The number of deaths from the Ebola virus in Liberia is much higher than being reported, experts warn.
Liberia is the country hit hardest by the Ebola virus, accounting for more than half of all deaths. The World Health Organization pegs the number of dead at 2,458, but one of Africa’s most influential filmmakers claims otherwise.
Sorious Samura, who is making a documentary on the Ebola crisis in Liberia, said the true death toll is actually much higher. He claims that Liberian officials are downplaying the number of cases in order to temper down panic in the region.
“People are dying in greater numbers than we know, according to MSF [Médecins sans Frontières] and WHO officials. Certain departments are refusing to give them the figures – because the lower it is, the more peace of mind they can give people. The truth is that it is still not under control.”
Samura added that local customs have made it difficult to stop the spread of the Ebola virus. The Liberian government has mandated that all Ebola victims be cremated after death, but locals have resisted, and are clinging to traditions that include touching the body after death.
“They don’t like this burning of bodies,” said Samura. “Before the government gets there they will have buried their loved ones and broken all the rules.”
Others have joined Samura in claiming that death toll estimates are too low.
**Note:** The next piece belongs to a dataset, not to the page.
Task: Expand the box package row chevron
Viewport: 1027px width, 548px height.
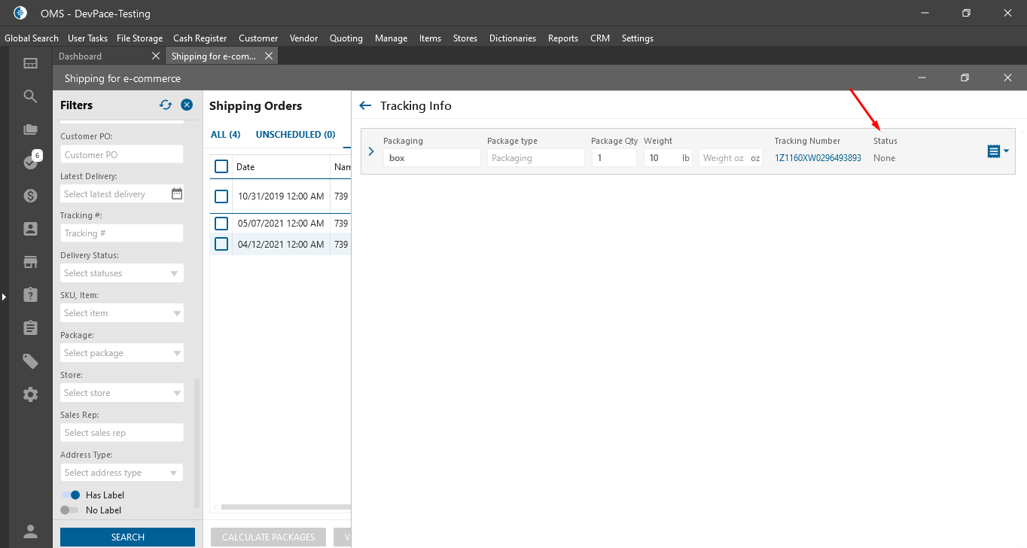Action: click(371, 151)
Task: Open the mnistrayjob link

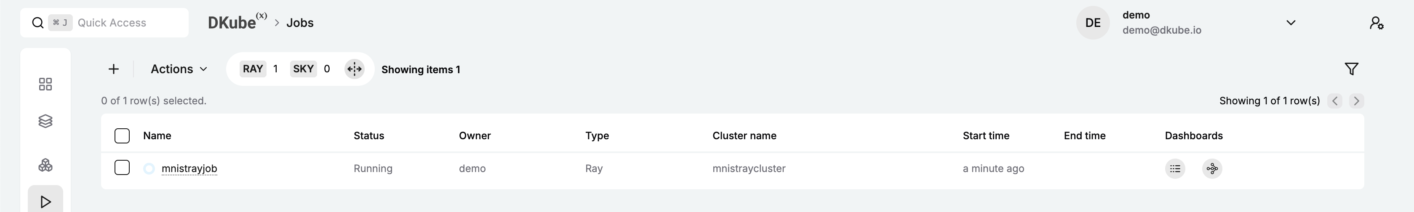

The WHO has already admitted that poor reporting practices and difficulties with data gathering have made it hard to accurately follow the spread of the virus.
Experts have also had difficulties projecting the growth of the Ebola virus. While some believe it will peak sometime in early 2015 before eventually leveling off, others see a wider growth that can become unchecked. The most drastic predictions include more than 25,000 cases a week by early next year, with the Ebola virus spreading well beyond Africa.